→ DATASET EXTRACT:
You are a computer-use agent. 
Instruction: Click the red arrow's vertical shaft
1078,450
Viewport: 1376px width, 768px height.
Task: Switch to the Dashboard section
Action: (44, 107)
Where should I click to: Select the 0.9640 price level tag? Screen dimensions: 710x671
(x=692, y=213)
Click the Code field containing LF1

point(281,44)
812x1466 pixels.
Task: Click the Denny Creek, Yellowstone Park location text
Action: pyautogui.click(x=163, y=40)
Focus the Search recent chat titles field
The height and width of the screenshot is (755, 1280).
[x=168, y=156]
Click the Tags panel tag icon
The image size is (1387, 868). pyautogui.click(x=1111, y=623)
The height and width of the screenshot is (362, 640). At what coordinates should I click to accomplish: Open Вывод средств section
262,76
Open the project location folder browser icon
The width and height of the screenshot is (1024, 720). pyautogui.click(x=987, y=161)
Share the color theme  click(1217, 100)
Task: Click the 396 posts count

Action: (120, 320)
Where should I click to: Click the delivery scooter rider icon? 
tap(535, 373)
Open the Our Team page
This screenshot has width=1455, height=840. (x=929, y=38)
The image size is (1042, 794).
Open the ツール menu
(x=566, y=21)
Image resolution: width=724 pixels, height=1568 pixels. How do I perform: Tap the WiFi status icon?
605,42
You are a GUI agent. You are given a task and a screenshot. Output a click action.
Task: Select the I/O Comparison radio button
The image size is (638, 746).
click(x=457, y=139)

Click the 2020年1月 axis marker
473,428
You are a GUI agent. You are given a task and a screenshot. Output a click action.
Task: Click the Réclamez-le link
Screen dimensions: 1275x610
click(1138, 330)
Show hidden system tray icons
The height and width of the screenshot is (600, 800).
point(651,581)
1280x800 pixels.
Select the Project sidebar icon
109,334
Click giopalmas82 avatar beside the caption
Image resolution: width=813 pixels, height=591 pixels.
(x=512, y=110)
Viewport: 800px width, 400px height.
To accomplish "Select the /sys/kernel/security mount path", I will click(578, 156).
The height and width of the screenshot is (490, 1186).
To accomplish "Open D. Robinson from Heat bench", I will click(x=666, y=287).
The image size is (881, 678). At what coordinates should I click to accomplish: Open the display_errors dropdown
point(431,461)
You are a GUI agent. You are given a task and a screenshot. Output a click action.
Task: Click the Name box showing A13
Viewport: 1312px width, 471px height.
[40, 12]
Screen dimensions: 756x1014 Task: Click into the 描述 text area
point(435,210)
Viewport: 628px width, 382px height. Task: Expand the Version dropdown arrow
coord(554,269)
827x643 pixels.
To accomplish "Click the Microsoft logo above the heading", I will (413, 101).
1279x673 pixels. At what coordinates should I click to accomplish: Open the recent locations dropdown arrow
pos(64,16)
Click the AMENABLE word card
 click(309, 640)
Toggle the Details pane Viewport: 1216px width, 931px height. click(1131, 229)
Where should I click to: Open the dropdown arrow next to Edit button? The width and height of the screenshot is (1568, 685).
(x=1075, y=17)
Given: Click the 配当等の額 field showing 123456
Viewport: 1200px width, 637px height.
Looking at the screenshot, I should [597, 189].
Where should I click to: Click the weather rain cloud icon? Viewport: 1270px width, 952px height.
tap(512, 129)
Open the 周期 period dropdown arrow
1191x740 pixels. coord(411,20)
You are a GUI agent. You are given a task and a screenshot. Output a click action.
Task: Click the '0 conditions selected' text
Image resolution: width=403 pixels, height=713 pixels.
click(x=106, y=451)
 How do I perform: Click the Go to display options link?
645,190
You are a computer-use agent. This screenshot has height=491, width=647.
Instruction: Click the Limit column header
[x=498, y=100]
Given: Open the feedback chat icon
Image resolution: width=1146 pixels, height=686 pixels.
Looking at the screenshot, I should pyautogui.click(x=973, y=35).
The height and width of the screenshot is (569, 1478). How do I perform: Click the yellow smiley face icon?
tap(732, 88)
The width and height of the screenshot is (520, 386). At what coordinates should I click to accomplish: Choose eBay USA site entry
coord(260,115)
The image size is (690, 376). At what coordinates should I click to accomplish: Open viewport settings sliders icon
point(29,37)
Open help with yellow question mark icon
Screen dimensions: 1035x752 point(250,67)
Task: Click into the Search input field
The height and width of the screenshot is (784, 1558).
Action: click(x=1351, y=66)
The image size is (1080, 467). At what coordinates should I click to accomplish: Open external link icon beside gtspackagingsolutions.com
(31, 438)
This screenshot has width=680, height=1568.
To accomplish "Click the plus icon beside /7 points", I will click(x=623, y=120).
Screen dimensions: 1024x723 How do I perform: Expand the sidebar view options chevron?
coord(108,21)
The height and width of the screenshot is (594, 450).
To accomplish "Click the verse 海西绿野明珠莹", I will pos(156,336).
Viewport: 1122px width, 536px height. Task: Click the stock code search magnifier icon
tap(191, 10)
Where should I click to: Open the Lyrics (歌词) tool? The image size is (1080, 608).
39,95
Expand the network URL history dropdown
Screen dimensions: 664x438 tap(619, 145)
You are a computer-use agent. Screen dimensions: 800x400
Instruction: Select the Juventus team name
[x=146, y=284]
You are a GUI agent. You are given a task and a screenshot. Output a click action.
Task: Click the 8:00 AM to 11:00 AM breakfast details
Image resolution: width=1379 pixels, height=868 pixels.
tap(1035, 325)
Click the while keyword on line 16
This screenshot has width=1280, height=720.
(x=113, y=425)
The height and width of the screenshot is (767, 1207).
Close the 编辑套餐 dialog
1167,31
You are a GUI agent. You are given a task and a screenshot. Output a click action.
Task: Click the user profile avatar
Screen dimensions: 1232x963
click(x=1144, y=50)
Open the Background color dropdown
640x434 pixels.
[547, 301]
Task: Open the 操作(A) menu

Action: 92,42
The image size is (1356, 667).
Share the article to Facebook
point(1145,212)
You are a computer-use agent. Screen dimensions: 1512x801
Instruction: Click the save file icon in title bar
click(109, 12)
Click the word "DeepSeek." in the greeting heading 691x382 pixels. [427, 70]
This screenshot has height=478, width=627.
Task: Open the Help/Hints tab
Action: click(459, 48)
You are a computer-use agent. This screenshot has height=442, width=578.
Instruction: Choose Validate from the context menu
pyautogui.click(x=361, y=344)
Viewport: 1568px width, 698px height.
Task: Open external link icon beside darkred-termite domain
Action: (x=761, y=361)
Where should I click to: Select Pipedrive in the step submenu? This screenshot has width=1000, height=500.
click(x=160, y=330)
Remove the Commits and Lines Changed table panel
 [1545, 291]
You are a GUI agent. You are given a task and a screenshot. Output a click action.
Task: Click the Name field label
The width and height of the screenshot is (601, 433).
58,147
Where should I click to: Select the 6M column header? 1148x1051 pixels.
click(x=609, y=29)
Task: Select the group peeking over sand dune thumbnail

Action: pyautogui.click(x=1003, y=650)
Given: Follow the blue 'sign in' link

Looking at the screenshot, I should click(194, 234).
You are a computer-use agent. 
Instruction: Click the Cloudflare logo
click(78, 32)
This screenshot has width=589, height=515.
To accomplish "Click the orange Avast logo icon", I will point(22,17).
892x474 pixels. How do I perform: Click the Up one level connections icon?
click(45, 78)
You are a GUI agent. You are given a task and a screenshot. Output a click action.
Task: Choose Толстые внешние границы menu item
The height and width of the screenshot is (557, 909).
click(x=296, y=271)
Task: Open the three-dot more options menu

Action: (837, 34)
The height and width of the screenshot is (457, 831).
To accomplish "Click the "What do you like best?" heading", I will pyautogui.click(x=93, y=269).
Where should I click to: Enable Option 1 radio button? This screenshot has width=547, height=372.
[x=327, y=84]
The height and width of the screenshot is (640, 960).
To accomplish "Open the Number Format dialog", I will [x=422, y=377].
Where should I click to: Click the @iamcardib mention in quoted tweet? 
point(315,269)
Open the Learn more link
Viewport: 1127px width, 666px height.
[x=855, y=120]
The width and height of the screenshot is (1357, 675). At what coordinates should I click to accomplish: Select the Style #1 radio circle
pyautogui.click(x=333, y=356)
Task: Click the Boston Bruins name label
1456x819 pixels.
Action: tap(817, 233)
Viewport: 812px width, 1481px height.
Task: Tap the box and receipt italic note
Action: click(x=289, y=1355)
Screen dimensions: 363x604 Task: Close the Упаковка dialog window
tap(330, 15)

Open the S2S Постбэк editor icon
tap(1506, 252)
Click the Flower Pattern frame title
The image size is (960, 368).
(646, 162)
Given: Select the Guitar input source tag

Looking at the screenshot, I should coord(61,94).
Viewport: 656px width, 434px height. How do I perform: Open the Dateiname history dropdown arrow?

→ THE TASK: Write out an exact transcription of the line with "Given: Select the Guitar input source tag" and of each line after it; stop at the end of the records.

→ WRITTEN SOLUTION:
Given: Select the Guitar input source tag

Looking at the screenshot, I should coord(61,94).
Viewport: 656px width, 434px height. How do I perform: Open the Dateiname history dropdown arrow?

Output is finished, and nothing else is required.